● **ARBEITSAUFTRAG**: Schreiben Sie aus dem Text den Abschnitt wörtlich ab, der mit „Nicky Witt, die“ beginnt und mit „anderen Hinweis geben.“ endet.
=== TEXT ===
Psychologin Nicky Witt verlässt um drei Uhr morgens das Haus ihrer neuen Bekanntschaft und entdeckt eine weibliche Leiche im Park am Mexikoplatz. Als die Polizei wenig später eintrifft, ist die Tote verschwunden und Nicky ahnt noch nicht, in welchen Strudel der Ereignisse sie hineingezogen wird.

Das Ermittlerduo Felix Grohsmann und Johanna „Joe“ Kettler beginnen mit ihren Recherchen und stoßen auf eine Vermisstenanzeige: Lisa, eine Studentin der Wirtschaftsuniversität ist abgängig. Wenig später taucht die Leiche wieder auf und wird als die vermisste junge Frau identifiziert. Je tiefer Grohsmann und Kettler in das Umfeld der Toten eintauchen, desto größer ist die Diskrepanz zwischen den Bildern, die Lisas Eltern bzw. Studienkollegen von ihr haben.

Nicky Witt, die zunächst einmal auf der Liste der Verdächtigen steht, beginnt die psychologischen Aspekte dieses Verbrechens zu beleuchten. Damit kann sie den Ermittlern den einen oder anderen Hinweis geben.
=== BEREITGESTELLTES MATERIAL ===
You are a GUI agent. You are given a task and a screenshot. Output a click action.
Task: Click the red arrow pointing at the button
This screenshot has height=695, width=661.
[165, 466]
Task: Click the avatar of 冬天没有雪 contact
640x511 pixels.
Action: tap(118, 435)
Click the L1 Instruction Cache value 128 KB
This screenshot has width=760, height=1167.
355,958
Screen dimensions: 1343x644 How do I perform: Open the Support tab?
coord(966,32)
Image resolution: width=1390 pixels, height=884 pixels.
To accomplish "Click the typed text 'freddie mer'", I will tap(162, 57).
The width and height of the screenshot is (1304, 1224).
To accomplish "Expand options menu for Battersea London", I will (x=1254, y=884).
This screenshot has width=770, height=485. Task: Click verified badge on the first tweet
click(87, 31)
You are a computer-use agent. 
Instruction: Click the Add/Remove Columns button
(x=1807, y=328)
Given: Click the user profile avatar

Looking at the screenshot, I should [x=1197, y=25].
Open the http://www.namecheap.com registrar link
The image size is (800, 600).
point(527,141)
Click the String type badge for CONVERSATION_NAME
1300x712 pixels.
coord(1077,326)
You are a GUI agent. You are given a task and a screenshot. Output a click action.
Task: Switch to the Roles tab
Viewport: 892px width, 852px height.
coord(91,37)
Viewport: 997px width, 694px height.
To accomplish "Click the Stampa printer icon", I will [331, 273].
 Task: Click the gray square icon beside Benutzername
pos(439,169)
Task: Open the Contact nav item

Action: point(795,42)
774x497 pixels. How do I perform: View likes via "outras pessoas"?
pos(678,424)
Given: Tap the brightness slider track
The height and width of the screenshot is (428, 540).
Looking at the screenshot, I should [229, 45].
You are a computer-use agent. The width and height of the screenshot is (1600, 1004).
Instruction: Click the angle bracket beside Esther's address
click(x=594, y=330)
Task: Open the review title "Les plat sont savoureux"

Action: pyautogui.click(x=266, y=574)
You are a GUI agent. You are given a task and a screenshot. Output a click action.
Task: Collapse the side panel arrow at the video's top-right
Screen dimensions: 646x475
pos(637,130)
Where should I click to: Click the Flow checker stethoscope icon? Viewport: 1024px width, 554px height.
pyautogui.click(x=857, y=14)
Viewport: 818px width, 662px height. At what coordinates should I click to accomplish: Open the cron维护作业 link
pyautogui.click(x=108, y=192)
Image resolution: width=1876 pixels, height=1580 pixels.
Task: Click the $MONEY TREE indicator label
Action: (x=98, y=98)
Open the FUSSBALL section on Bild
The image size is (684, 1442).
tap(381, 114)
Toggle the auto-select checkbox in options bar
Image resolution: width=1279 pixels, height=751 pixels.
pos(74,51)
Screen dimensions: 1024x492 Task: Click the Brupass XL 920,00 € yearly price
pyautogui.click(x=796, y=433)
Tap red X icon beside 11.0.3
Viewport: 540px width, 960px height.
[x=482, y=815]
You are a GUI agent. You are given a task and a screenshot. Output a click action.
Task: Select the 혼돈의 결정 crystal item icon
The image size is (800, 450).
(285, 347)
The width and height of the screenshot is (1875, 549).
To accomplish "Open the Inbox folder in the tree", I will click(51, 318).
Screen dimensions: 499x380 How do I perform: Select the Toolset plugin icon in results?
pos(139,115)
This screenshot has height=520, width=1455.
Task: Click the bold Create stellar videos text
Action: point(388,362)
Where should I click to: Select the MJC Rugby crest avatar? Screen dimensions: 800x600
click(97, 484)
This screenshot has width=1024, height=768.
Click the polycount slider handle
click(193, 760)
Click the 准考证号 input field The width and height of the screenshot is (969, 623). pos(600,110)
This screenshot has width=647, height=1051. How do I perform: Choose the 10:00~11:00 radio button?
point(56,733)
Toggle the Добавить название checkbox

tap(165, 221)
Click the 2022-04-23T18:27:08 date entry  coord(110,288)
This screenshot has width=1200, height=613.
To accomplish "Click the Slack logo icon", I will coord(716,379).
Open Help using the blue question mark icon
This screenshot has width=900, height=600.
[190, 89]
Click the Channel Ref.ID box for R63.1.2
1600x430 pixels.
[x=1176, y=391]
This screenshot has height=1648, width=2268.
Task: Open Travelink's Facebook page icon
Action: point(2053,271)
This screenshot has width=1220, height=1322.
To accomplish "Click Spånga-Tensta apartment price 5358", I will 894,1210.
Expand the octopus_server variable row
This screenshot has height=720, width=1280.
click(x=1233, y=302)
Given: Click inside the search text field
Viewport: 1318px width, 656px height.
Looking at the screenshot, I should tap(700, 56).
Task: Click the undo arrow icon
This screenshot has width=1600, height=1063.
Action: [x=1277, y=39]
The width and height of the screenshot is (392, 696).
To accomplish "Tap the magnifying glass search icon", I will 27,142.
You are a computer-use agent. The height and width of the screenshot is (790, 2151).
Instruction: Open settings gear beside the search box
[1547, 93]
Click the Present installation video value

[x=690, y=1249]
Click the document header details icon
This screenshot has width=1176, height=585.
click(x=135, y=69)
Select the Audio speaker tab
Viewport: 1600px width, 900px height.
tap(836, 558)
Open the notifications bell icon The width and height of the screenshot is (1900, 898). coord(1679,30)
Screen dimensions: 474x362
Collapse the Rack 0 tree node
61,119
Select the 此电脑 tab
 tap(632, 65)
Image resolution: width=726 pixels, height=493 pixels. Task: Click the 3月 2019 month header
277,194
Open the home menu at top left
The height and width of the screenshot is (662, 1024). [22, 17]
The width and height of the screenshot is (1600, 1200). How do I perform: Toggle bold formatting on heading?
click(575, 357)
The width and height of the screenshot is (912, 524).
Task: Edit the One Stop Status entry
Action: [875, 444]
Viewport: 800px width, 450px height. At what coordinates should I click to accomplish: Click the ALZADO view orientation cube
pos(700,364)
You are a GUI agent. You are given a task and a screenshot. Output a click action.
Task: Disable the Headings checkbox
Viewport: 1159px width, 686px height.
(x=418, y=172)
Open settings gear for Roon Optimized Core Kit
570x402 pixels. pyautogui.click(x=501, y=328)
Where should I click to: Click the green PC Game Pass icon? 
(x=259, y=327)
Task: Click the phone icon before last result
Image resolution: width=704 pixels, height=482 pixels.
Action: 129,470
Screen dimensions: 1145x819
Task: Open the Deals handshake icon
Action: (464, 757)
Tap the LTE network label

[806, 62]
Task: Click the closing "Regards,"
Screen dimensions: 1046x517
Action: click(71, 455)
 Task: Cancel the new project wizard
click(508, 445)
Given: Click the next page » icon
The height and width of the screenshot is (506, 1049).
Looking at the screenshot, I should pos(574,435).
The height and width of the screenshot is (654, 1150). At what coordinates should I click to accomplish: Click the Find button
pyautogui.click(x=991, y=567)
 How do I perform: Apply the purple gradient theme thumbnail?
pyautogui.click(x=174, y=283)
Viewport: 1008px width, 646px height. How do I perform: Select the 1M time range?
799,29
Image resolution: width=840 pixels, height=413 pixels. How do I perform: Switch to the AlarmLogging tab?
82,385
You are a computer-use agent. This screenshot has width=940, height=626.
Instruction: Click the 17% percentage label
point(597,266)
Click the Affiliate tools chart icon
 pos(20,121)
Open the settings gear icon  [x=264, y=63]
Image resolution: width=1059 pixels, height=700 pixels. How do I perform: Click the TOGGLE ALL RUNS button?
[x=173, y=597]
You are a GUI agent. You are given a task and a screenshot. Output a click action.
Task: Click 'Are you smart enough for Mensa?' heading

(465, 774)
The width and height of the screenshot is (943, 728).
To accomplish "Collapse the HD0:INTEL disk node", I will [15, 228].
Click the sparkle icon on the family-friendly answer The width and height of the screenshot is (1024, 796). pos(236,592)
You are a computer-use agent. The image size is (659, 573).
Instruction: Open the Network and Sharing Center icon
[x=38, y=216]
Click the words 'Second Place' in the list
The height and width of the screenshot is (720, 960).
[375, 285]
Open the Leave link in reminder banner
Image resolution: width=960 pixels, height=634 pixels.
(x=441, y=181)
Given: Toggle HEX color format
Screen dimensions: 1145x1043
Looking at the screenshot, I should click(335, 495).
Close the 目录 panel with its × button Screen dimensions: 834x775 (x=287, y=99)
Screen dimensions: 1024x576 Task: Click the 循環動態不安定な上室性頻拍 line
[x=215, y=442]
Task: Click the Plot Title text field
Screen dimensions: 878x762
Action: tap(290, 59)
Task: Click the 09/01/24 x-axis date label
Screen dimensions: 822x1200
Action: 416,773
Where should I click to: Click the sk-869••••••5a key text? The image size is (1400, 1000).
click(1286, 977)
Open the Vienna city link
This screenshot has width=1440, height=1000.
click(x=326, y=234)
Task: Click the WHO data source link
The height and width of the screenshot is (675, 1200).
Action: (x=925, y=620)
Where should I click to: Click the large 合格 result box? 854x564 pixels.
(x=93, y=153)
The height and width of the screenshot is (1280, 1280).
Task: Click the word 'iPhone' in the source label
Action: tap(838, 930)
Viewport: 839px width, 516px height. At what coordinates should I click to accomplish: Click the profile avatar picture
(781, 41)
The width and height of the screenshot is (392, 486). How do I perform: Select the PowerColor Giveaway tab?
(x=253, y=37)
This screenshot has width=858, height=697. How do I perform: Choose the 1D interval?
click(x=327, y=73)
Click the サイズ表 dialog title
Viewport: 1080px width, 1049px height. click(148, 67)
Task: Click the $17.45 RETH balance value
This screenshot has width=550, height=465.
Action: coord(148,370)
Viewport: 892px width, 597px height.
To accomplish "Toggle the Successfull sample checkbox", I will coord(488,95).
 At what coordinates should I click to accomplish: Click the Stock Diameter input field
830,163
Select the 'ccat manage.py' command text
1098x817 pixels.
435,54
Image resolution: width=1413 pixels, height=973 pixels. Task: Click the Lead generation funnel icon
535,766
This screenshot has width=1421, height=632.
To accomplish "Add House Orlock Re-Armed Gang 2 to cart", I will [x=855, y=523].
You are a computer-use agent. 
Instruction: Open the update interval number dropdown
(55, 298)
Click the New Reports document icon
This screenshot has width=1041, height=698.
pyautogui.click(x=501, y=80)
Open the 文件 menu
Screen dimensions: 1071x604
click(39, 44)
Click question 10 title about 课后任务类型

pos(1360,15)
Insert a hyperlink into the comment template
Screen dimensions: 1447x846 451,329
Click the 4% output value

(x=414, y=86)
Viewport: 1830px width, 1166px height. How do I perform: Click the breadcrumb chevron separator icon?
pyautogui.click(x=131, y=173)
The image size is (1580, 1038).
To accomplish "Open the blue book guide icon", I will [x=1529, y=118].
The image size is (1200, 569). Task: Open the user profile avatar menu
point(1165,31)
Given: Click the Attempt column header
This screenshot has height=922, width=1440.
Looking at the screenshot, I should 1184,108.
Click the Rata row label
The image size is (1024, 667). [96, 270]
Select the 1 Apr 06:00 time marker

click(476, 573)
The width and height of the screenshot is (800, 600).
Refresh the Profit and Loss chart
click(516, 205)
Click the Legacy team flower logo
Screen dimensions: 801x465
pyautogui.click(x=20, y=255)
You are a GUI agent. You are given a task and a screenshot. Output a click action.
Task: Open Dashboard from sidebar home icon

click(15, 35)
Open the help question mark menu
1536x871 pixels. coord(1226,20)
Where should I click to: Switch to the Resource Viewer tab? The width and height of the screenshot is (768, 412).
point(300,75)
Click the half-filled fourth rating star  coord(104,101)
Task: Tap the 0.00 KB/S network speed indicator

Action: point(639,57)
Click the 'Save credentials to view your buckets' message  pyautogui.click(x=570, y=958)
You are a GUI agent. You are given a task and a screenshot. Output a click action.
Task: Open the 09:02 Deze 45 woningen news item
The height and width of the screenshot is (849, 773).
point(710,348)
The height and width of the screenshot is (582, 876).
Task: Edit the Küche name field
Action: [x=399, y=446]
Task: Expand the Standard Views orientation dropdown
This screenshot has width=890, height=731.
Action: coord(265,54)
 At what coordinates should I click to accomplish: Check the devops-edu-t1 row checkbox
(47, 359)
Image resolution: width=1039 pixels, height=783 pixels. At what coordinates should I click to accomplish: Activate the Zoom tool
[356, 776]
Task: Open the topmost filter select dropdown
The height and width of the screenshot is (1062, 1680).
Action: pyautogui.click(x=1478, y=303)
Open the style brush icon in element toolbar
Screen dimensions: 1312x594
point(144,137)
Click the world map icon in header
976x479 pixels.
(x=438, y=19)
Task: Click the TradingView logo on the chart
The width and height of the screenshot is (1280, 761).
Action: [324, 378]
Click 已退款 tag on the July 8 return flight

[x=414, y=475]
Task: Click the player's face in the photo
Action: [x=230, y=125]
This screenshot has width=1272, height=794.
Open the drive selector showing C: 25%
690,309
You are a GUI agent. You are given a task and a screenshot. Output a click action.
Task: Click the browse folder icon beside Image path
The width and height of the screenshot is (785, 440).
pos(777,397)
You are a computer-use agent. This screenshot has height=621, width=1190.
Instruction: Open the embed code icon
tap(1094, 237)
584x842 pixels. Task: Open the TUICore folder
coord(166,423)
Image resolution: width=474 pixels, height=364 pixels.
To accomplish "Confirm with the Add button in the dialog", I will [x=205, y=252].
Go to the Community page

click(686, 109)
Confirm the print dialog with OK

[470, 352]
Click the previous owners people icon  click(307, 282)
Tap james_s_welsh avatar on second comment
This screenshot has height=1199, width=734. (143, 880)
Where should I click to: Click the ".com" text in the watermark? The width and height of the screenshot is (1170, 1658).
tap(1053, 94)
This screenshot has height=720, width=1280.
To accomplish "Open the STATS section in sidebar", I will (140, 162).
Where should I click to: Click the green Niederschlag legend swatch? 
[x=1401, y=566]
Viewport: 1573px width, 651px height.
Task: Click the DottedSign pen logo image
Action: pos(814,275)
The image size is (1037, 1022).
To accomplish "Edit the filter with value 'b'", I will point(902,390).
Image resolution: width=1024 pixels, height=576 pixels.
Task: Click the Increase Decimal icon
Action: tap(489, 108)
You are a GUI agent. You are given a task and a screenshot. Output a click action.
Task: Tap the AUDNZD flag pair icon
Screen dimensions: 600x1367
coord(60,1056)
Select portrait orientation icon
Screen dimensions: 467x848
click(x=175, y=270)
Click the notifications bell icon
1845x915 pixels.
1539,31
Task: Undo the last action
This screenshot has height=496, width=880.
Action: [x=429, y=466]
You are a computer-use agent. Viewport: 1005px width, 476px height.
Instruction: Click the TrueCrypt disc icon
===
● **ERGEBNIS**:
Nicky Witt, die zunächst einmal auf der Liste der Verdächtigen steht, beginnt die psychologischen Aspekte dieses Verbrechens zu beleuchten. Damit kann sie den Ermittlern den einen oder anderen Hinweis geben.